Let's say I have Fourier series of some function, $$f(t)$$, $$f(t)=\frac{a0}{2}+\sum_{n=1}^{\infty}(an\cos{\frac{2n\pi t}{b-a}}+bn\sin{\frac{2n\pi t}{b-a}})$$, where $$a$$ and $$b$$ are lower and upper boundary of function, $$a0=\frac{2}{b-a}\int_{a}^{b}f(t)dt$$, $$an=\frac{2}{b-a}\int_{a}^{b}f(t)cos\frac{2n\pi t}{b-a}dt$$, bn=$$\frac{2}{b-a}\int_{a}^{b}f(t)sin\frac{2n\pi t}{b-a}dt$$. My question is, can I find derivative of Fourier series on this way:
$$\frac{d}{dt}\sum_{n=1}^{\infty}(an\cos{\frac{2n\pi t}{b-a}}+bn\sin{\frac{2n\pi t}{b-a}})=\frac{d}{dt}(\sum_{n=1}^{\infty}an\cos{\frac{2n\pi t}{b-a}}+\sum_{n=1}^{\infty}bn\sin{\frac{2n\pi t}{b-a}})=$$

 

[etf]

$$=\sum_{n=1}^{\infty}\frac{d}{dt}(an\cos{\frac{2n\pi t}{b-a}})+\sum_{n=1}^{\infty}\frac{d}{dt}(bn\sin{\frac{2n\pi t}{b-a}})$$
?
Are there some limitations when I can do this and when I can't do this?
PS. I had to write this in second message since for some reason my latex code can't fit in one message :)

 

[mathman]

I think I know what you meant - your equation is an identity (I don't think you meant it). I presume your question is can you differentiate term by term to get the derivative of a Fourier series. The answer is no different from the same question for any infinite series.

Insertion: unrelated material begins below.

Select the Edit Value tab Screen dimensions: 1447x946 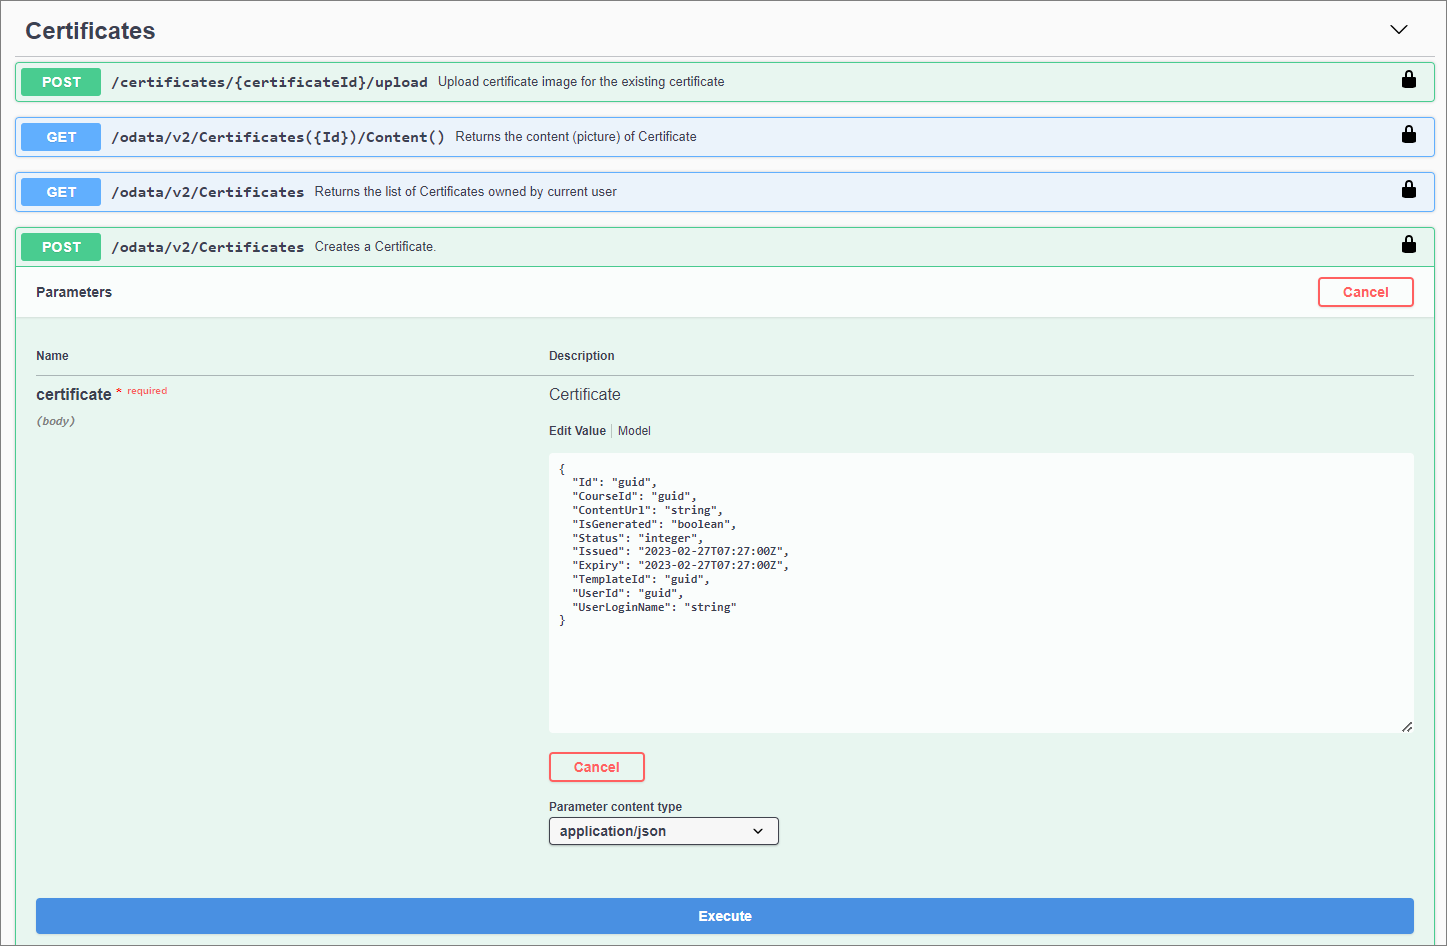[577, 430]
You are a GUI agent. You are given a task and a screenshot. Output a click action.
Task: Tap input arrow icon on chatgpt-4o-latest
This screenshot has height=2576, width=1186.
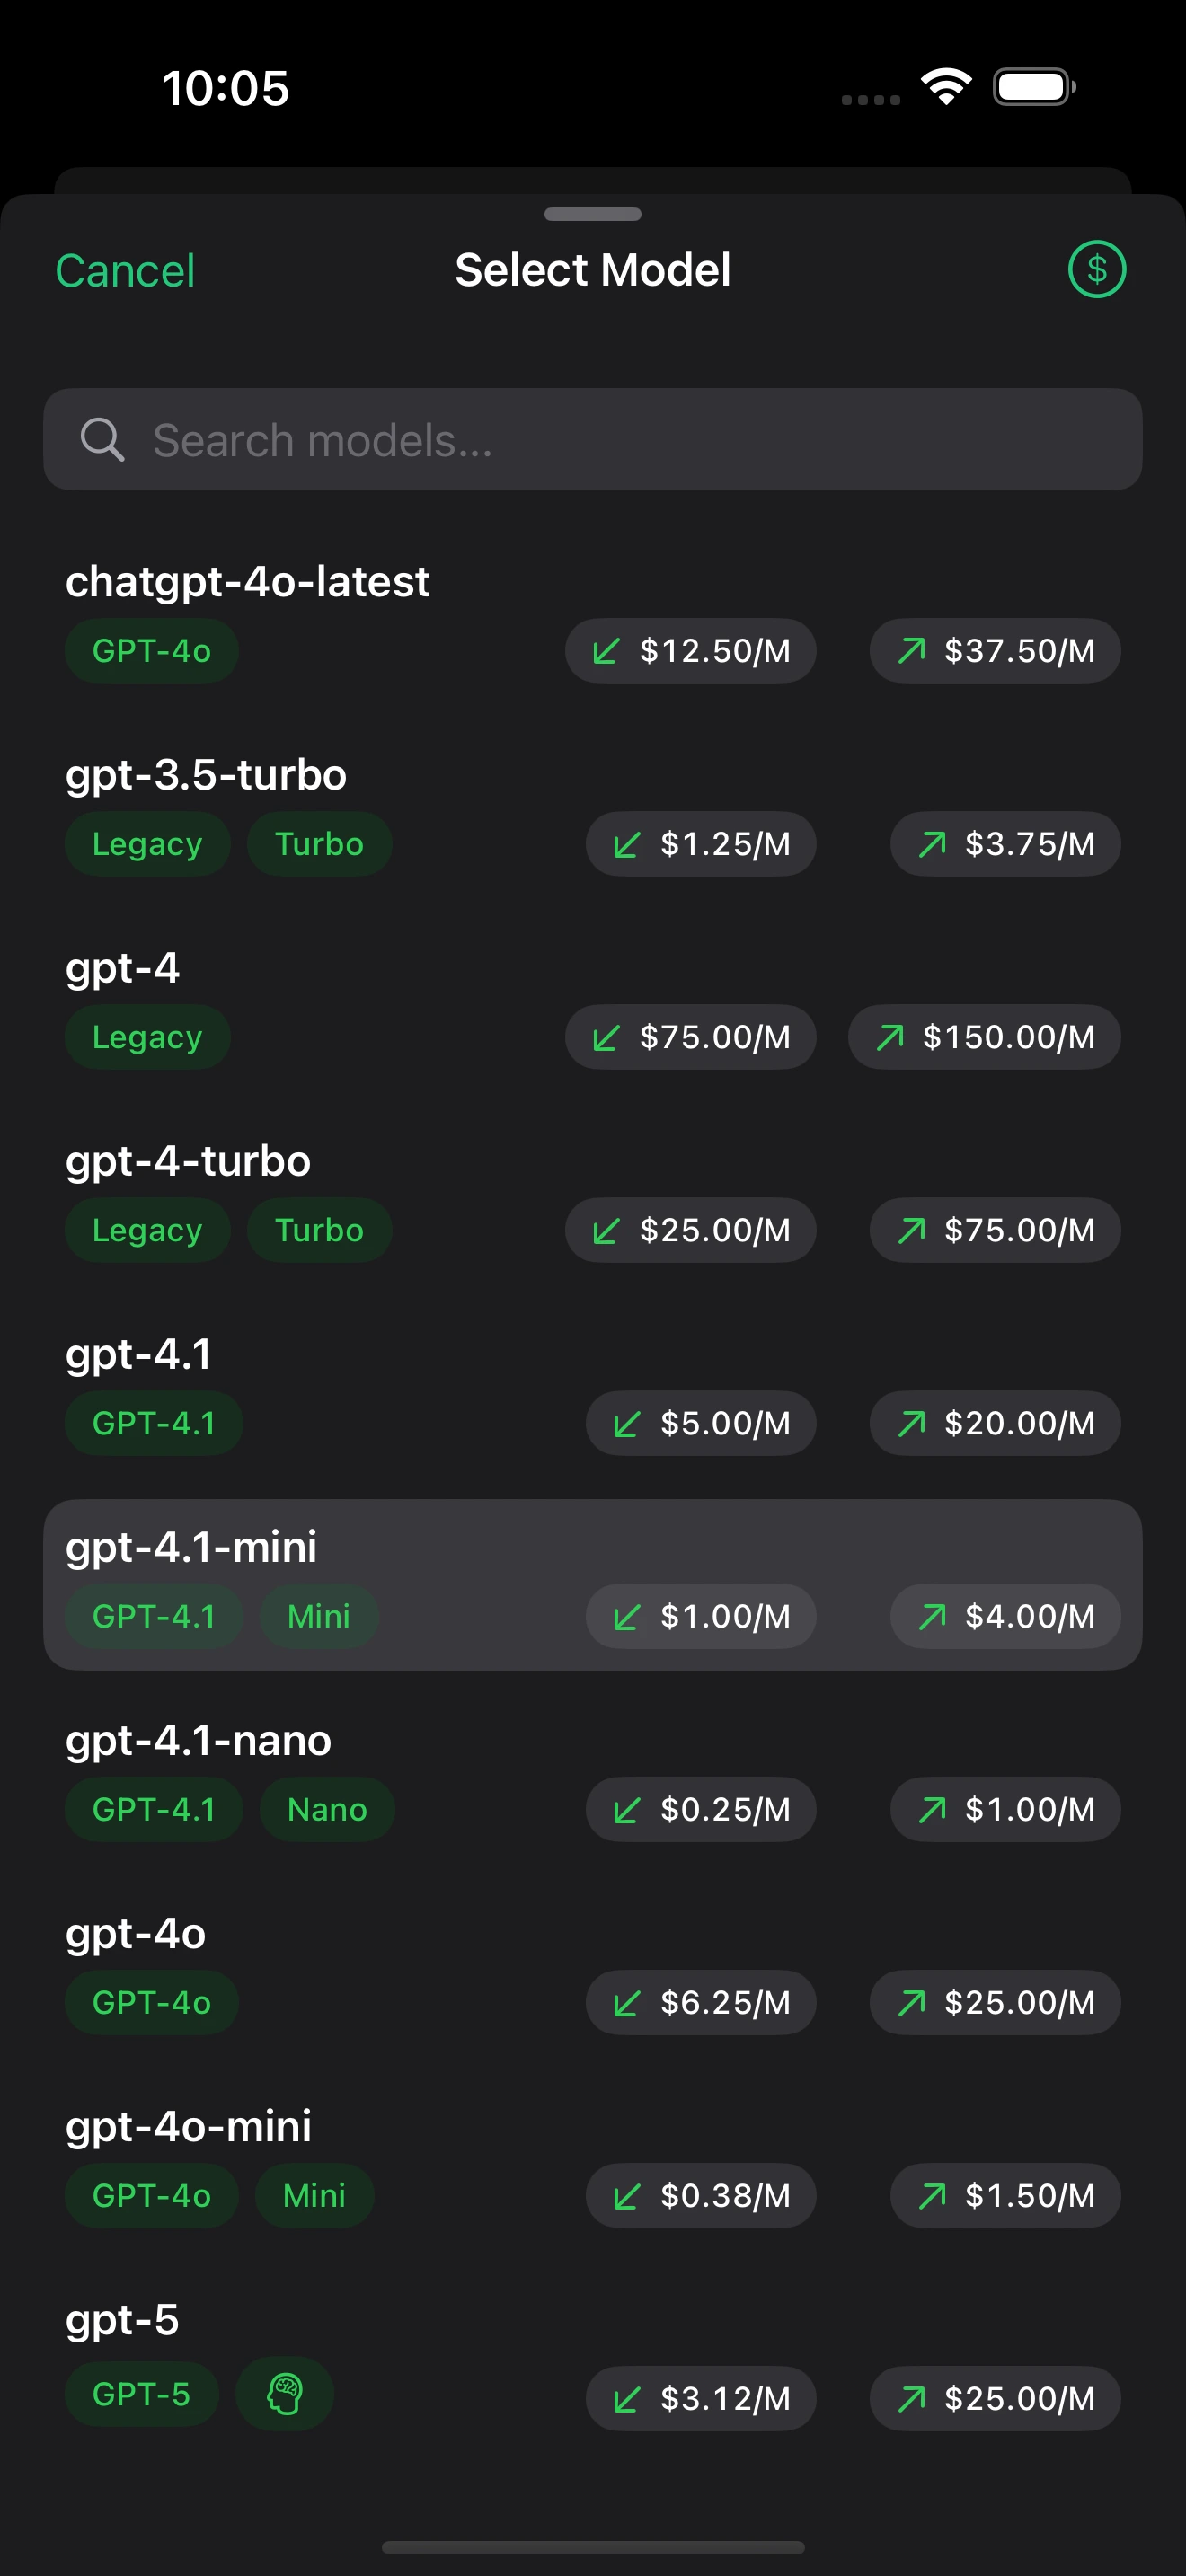606,651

Google the question and you will get plenty of answers.

 

[HallsofIvy]

As long as a sum of functions is uniformly convergent, then you can differentiate the sum "term by term". Fourier series (and Taylor's series) are always uniformly convergent.

 

[The_Duck]

Fourier series (and Taylor's series) are always uniformly convergent.

I think the Fourier series of a discontinuous function is only pointwise convergent, not uniformly convergent.

 

[jbunniii]

I think the Fourier series of a discontinuous function is only pointwise convergent, not uniformly convergent.

Indeed, the partial sums of a Fourier series are continuous, and the uniform limit of a sequence of continuous functions is continuous. So no discontinuous function can have a uniformly convergent Fourier series.

Moreover, uniform convergence of a sequence of differentiable functions $f_n$ to some function $f$ is not sufficient to ensure that $f$ is differentiable. If the sequence of derivatives $f_n'$ converges uniformly, then it is sufficient, and $\lim f_n' = f'$.